▶ [Directions for this task]
Repeat the records word for word, starting with the line containing "Where should I click to: Open the" and ending with the line containing "Looking at the screenshot, I should tap(307, 152).".

▶ [Data section]
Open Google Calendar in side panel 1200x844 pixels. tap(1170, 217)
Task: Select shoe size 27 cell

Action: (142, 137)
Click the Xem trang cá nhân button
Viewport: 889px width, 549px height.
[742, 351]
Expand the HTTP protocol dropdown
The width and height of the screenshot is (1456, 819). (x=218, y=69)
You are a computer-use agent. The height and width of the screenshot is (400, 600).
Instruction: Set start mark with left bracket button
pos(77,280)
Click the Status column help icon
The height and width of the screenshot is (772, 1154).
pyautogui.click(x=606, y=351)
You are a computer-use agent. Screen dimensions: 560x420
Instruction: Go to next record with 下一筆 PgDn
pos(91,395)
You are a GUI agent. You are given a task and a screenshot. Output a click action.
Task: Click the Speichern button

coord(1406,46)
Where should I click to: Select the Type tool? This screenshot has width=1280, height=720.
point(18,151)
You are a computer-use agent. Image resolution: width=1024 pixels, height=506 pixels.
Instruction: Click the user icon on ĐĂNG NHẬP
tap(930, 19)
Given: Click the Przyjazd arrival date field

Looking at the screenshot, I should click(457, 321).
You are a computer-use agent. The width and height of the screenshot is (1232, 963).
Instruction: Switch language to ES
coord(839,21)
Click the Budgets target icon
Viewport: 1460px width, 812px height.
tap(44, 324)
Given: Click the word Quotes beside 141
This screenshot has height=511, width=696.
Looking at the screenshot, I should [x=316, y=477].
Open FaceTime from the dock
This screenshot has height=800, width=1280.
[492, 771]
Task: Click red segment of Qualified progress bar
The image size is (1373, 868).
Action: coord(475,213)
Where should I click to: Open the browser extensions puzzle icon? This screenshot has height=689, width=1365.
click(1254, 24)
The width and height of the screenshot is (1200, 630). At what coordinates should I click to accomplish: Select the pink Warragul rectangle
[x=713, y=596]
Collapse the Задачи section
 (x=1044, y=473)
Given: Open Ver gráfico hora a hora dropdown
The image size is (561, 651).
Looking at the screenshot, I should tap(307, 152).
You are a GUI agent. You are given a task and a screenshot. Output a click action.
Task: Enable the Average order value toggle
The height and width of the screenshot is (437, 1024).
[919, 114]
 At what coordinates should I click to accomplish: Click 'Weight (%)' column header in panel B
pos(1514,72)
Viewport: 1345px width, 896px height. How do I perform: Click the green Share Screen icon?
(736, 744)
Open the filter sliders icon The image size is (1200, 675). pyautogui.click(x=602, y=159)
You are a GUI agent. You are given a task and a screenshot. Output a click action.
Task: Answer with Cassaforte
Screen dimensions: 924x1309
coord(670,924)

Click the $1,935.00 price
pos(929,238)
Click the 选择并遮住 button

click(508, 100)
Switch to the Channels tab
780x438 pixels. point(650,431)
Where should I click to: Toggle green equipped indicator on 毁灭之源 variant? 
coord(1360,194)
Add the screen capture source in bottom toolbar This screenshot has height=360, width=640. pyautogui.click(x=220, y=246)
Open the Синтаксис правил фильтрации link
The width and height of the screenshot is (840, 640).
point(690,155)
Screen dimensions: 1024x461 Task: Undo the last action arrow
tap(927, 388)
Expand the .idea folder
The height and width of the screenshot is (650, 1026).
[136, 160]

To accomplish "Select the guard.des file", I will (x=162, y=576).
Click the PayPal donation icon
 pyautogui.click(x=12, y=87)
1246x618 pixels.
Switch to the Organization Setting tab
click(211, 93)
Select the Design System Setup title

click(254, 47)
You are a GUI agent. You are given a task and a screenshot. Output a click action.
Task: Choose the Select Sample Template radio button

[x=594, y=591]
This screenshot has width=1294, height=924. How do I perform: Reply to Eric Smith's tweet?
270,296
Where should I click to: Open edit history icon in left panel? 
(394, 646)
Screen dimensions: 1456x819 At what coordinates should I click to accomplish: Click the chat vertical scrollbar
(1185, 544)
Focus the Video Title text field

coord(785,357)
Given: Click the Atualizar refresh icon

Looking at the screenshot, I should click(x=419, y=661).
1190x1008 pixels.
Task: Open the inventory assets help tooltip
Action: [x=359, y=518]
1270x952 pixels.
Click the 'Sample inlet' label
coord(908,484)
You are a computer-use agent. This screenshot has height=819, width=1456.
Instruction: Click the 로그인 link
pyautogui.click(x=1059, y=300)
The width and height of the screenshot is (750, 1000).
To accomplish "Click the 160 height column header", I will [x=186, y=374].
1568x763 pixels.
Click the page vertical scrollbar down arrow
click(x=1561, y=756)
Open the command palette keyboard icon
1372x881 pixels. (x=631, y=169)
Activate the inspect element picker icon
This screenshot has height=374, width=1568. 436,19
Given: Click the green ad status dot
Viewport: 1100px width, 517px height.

▶ [Solution for this exercise]
Where should I click to: Open the browser extensions puzzle icon? This screenshot has height=689, width=1365.
click(1254, 24)
The width and height of the screenshot is (1200, 630). At what coordinates should I click to accomplish: Select the pink Warragul rectangle
[x=713, y=596]
Collapse the Задачи section
 (x=1044, y=473)
Given: Open Ver gráfico hora a hora dropdown
The image size is (561, 651).
Looking at the screenshot, I should tap(307, 152).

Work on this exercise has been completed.